Conjecture in modular representation theory

Richard Brauer's k(B) Conjecture is a conjecture in modular representation theory of finite groups relating the number of complex irreducible characters in a Brauer block and the order of its defect groups. It was first announced in 1946. It is Problem 20 in Brauer's list of problems.
==Statement==
Let $G$ be a finite group and $p$ a prime. The set ${\rm Irr}(G)$ of irreducible complex characters can be partitioned into $p$-blocks. To each $p$-block $B$ is canonically associated a conjugacy class of $p$-subgroups, called the defect groups of $B$. The set of irreducible characters belonging to $B$ is denoted by $\mathrm{Irr}(B)$.

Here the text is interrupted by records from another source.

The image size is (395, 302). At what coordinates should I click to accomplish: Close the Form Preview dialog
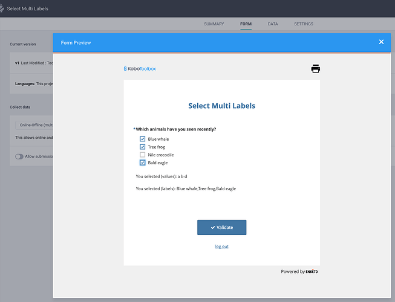(x=381, y=42)
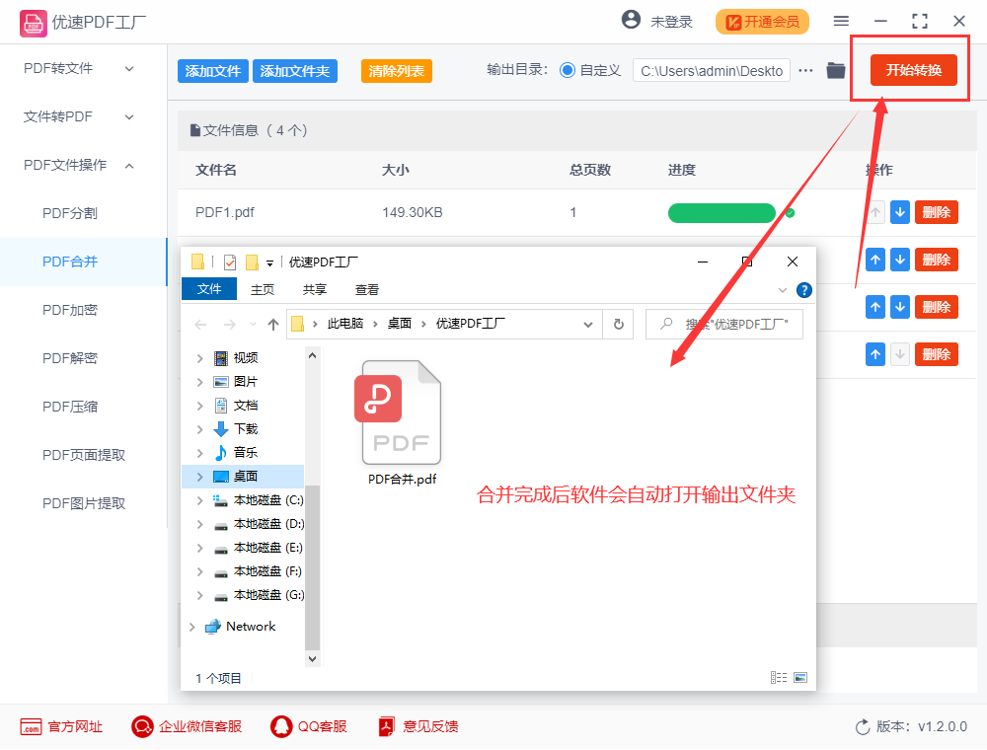The height and width of the screenshot is (750, 987).
Task: Move PDF1.pdf down with blue arrow icon
Action: click(x=899, y=212)
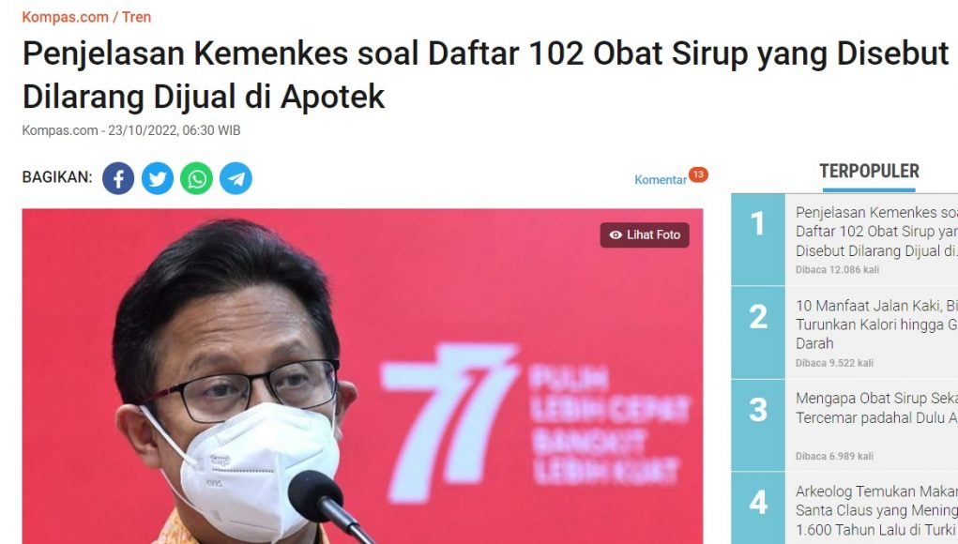
Task: Click the main article photo
Action: tap(362, 376)

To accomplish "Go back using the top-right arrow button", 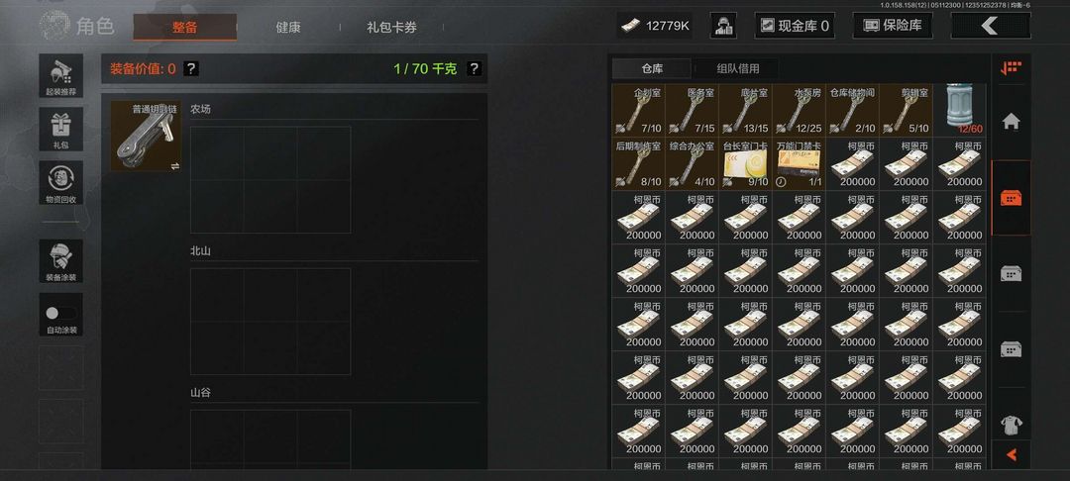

The k(B) Conjecture asserts that

$|{\rm Irr}(B)| \leq |D|$.

==The k(GV) problem==

In the case of blocks of $p$-solvable groups, the conjecture is equivalent to the following question. Let $V$ be an elementary abelian group of order $p^d$, let $G$ be a finite group of order non-divisible by $p$ and acting faithfully on $V$ by group automorphisms. Let $GV$ denote the associated semidirect product and let $k(GV)$ be its number of conjugacy classes. Then

$k(GV) \leq |V|.$

This was proved by John Thompson and Geoffrey Robinson, except for finitely many prime numbers. A proof of the last open cases was published in 2004.